Voluntary assisted dying will provide an additional end of life option to a person who is dying, if they meet strict eligibility criteria.
Voluntary assisted dying will allow an eligible person already dying to right to do so safely with medical support and care.
There is strict criteria for who will be able to access voluntary assisted dying.
Principles of Voluntary Assisted Dying
The principles that underpin Queensland's VAD Act are:
(a) human life is of fundamental importance;
(b) and every person has inherent dignity and should be treated equally and with compassion and respect;
(c) and a person’s autonomy, including autonomy in relation to end of life choices, should be respected;
(d) and every person approaching the end of life should be provided with high quality care and treatment, including palliative care, to minimise the person’s suffering and maximise the person’s quality of life;
(e) and access to voluntary assisted dying and other end of life choices should be available regardless of where a person lives in Queensland;
(f) and a person should be supported in making informed decisions about end of life choices;
(g) and a person who is vulnerable should be protected from coercion and exploitation;
(h) and a person’s freedom of thought, conscience, religion and belief and enjoyment of their culture should be respected.
What does the passage of our VAD Act mean to you? Please share your story.
The passage of Voluntary Assisted Dying legislation will reduce anxiety and trauma in our society even before anyone applies to take advantage of its provisions. Please share you story on what the Queensland VAD Act means to you, by submitting your message to [email protected]

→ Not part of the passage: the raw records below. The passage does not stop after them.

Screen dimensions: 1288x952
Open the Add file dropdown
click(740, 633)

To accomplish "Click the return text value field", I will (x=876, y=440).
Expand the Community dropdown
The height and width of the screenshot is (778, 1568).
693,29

VAD law pioneer, former NT chief minister Marshall Perron
“If the terminally ill have a right to die with dignity at a time they choose, the situation can be very different. There is also evidence that having access to the means to die can reinvigorate the will to live. The reason being that the individual knows they are in control of when they will die.”
Cynthia Workman, Bundaberg.
On the 15th of Jan my father-in-law succumbed to his cancer which was riddled throughout his body. Glen was a strong proud man who worked his life as a car panel beater. He loved his garden and was saddened when he could no longer enjoy his biggest love apart from family was his fishing and it was a very sad day when it went into the shed for the last time. If only VAD was in he could have died a more peaceful way. The passage of VAD would have given him peace-of-mind. The peace we, his family, would have felt would have erased that nightmare that we feel we are still living today! R.I.P Glen.
Phyllis Wagner, DWDQ Secretary
I have had people come to talk with me mainly to share how they were looking forward to the final implementation of VAD. I heard comments such as, “I don’t know if I will use it, but knowing that can be so restful.” “It gives me control of my life again.” “This has been my life all along, now I have control again. It is my choice.”